7 points by ahmedaly ↗ HN
Hi, I am working on a new startup - eCompuCloud.com and I can't really determine how much should I spend on marketing?

For example, if I will spend $1000/mo on operating the business, and expect $1000 net profit - which means we must generate $2000 revenue.. how much to spend equal to the cost of operating the startup? Is it vague a little bit?

8 comments

[ 13.6 ms ] story [ 458 ms ] thread
I am not a marketer

I would think you should first determine the ROI for different types of marketing and using those figures, come up with a game plan for how much to spend where. To some degree your marketing spend should drive your revenue.

I think it would be definitely worth is to study common growth hacks as well.

What exactly is your product? I work on OpenStack (more technical and knowledgable than your target market) and reading your homepage, I don't understand what exactly you provide.

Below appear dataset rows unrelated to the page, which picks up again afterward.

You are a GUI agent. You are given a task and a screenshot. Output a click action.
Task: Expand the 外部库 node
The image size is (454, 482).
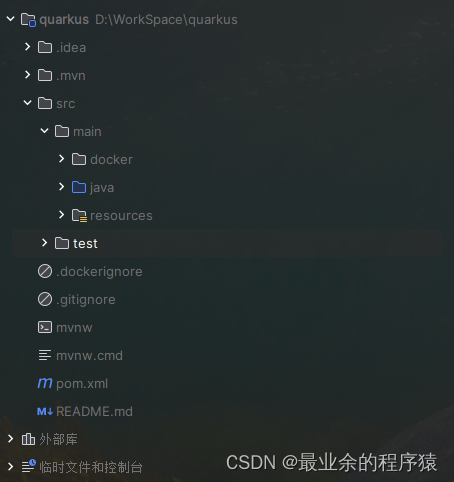coord(11,439)
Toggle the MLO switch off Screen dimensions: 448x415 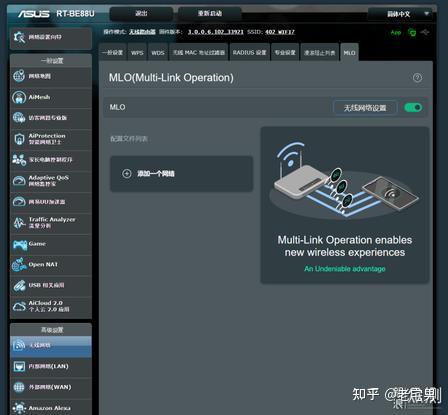(413, 107)
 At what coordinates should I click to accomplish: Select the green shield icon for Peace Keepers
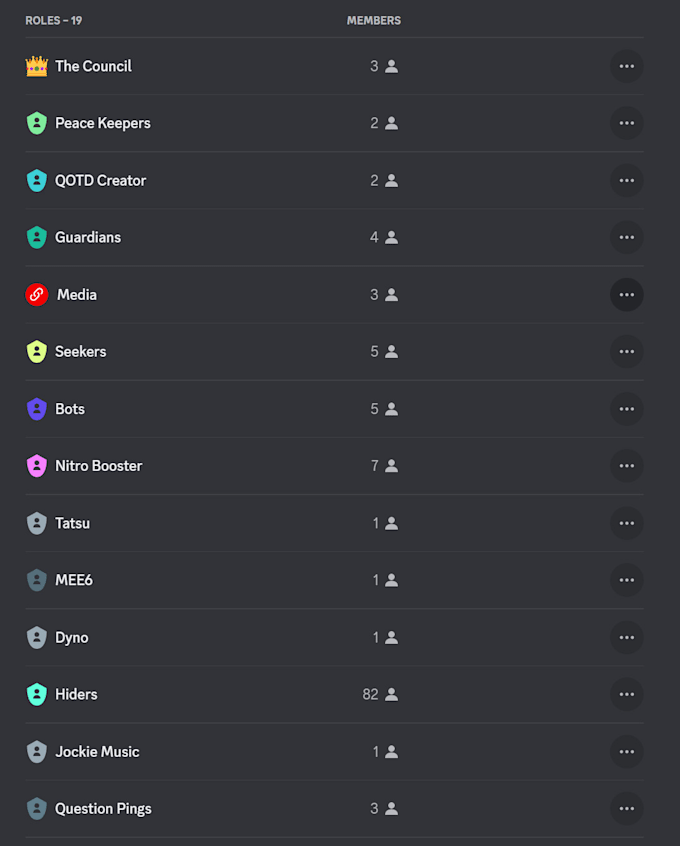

Well.. I made it a little vague so people get excited, but seems I am wrong. :D

My product is just the same computing cloud service provided, but aimed to be for home and small businesses, so they can host their websites and apps easily on the cloud without any technical background needed.

I know that is the popular thing to do now, be vague, I think it only works if you target market is techies (notorious early adopters no matter the technology).

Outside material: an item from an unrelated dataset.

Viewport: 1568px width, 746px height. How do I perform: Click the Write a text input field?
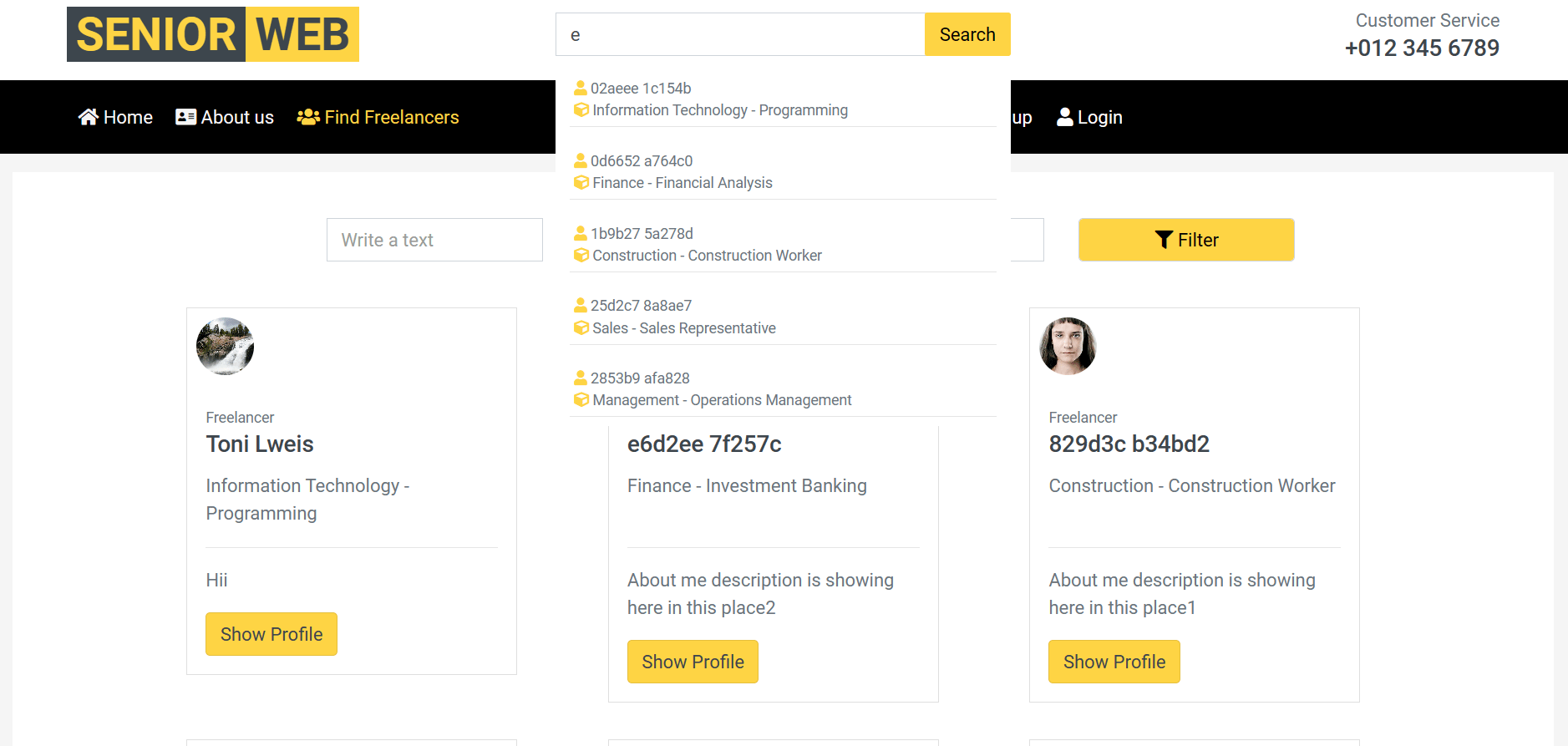434,240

Home and small business owners want to know how your product is going to make them more efficient. Your sentence above is a pretty good draw. Try not to use the word "just". You have a unique value proposition, right? Don't downplay your strength. Selling is no time to be self-deprecating or overly humble.

I don't really understand your copy at all.

"Access the Power of Computing with friendly user interface in a few minutes!"

What does this even mean?

"Cut your costs by up to 70%! No contract or annual payments! Simply stop or resume using the service according to your needs!"

What costs? Marketing? Technology? Personnel?

Why would they ever want to host their websites on the cloud as opposed to shared hosting? What's the value prop?
I mentioned several reasons on the launch page, and made it as clear as possible.

Its reliable.. its scalable.. you pay only for what you use without any commitment.. and its very, very cheap.

Yes but this is a website... it has to be up all the time, so you only pay for what you use turns out to be the minimum unit.

Sure, you can scale when it comes time to it but the intersection of people looking for scalability and very very cheap hosting in the SMB arena is small.

Test test test.

Here's my experience (by YMMV):

SEO FTW. It's incredibly sustainable once you set it up as you have some high fixed costs but close to zero marginal cost to acquire a new customer.

Blogs. Write your own blog of tutorials on HOW to set up smaller websites. Make it as easy as possible to follow (check out ScreenSteps - http://www.bluemangolearning.com/screensteps/). Share this knowledge for free. Cover systems other than yours. These will provide you with a large bump in traffic of people looking for help. You'll convert about 1% of them (or slightly more if your pitch is really good).

Experiment with AdWords and Facebook. Both will give you $50 to $100 to start ads with. See what works. Find keywords that represent your target customer and see which ones work. If you have a quality score below 7, drop the keyword. See if it's driving customer and what your cost of acquisition is. Adjust accordingly.

Email newsletter. (See also: blog). Offer a free guide to setting up your website to anyone that signs up for your newsletter. Email out tips and tricks on websites (CSS, JS, plugins, or even just cool designs, etc) once every two weeks. Have a small pitch at the bottom about your company. It's not about the marketing here - it's about engaging your audience and building trust with your brand.

Just my two cents.

Traditional PR (newspapers) can provide big boosts in traffic (or hardly a blip) and are difficult to track.